While infusing his players with gusto, director Lee does not get them beyond an independent understanding of character and persona; their fluffed lines aside, each handles the assignment with heart and soul, yet each fals time and again to rely upon or relate to the others. The characterizations ultimately appear shallow and the play seems disjointed.
The staging, unfortunately, creates more trouble. Lee has erred in chosing to ignore many of what Albee himself calls "general ideas" for the set and lighting; what results serves to intensify the apparent lack of unity. And the montage of scenes Lee tacks on to close the play can't quite pull the parts together.
The cast, however, makes the most of Albee's razor-edged dialogue, attacking the roles with an output of energy that is astonishing -- if not entirely appropriate. (Notable in this regard are Nancy Lepp as The Nurse and William Goeren as The Intern.) Despite its other failings, there is a respect for the words and syntax in this production that would probably earn it the playwright's endorsement.
"Don't Tell Lily" is a one -- scene absurdity for a pair of dynamic, agile actors. Raymond Green and Neal Flieger rise to the occasion, though the boyish Flieger isn't quite convincing as White, a dictionary editor with two kids and a five-bedroom house in suburbia. Green portrays Black, an out-of-work cook with an enigmatic fantasy about sexual assignations with white suburban housewives.

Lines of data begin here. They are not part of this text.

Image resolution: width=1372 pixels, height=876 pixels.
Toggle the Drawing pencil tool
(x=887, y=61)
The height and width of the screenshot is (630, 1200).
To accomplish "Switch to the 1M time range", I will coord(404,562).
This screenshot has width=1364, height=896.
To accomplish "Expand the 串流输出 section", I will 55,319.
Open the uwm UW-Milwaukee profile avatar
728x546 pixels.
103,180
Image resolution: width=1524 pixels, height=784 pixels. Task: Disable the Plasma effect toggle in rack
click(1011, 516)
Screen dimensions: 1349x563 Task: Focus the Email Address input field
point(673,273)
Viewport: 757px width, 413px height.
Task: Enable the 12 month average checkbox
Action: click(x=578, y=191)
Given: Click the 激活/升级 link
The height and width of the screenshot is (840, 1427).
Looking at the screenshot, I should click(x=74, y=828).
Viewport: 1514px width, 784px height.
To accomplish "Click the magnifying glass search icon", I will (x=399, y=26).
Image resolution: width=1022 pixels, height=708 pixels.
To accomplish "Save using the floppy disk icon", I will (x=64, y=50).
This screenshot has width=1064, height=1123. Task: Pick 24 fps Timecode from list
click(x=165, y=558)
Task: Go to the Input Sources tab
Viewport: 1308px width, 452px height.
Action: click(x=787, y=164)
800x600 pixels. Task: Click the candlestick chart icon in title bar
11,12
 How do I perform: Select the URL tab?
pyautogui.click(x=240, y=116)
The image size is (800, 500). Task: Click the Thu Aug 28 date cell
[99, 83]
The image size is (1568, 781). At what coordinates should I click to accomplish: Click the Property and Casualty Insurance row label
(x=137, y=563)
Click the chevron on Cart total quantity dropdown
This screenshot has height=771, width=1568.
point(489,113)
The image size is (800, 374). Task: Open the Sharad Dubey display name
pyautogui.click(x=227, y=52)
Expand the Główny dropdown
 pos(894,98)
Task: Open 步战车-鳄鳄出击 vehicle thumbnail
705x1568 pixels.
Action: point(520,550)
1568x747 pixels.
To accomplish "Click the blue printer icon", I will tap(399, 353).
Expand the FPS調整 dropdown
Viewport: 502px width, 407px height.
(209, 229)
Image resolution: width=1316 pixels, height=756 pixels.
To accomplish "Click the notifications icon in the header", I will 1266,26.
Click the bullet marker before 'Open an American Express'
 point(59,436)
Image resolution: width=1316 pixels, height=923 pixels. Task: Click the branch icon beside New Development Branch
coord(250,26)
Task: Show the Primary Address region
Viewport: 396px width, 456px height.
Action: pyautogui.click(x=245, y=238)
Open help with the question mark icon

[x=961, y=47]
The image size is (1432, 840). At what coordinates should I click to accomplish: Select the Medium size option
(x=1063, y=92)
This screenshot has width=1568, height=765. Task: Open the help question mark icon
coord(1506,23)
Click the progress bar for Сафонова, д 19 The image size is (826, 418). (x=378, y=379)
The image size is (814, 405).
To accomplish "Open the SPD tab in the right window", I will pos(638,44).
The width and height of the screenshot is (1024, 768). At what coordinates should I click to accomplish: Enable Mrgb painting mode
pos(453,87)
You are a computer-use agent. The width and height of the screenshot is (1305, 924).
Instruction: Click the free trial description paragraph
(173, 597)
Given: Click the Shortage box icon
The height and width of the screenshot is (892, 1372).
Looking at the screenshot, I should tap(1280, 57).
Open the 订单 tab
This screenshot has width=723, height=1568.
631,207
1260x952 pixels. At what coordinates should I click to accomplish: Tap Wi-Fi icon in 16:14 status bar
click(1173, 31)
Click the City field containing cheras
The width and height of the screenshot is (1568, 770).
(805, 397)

Also directed by Fredric Lee, the action takes place in a Harlem subway station, a setting well-designed and perfectly lit by Back Alley's Tom Loftis. Armed with little else but reality and illusion, Black and White meet in a battle of wits over stereotypical racial fears. The conflict is stunning, vulgar and not quite revealing.The play is often reminiscent of Albee's powerful "Zoo Story" and was aptly chosen to round out the program.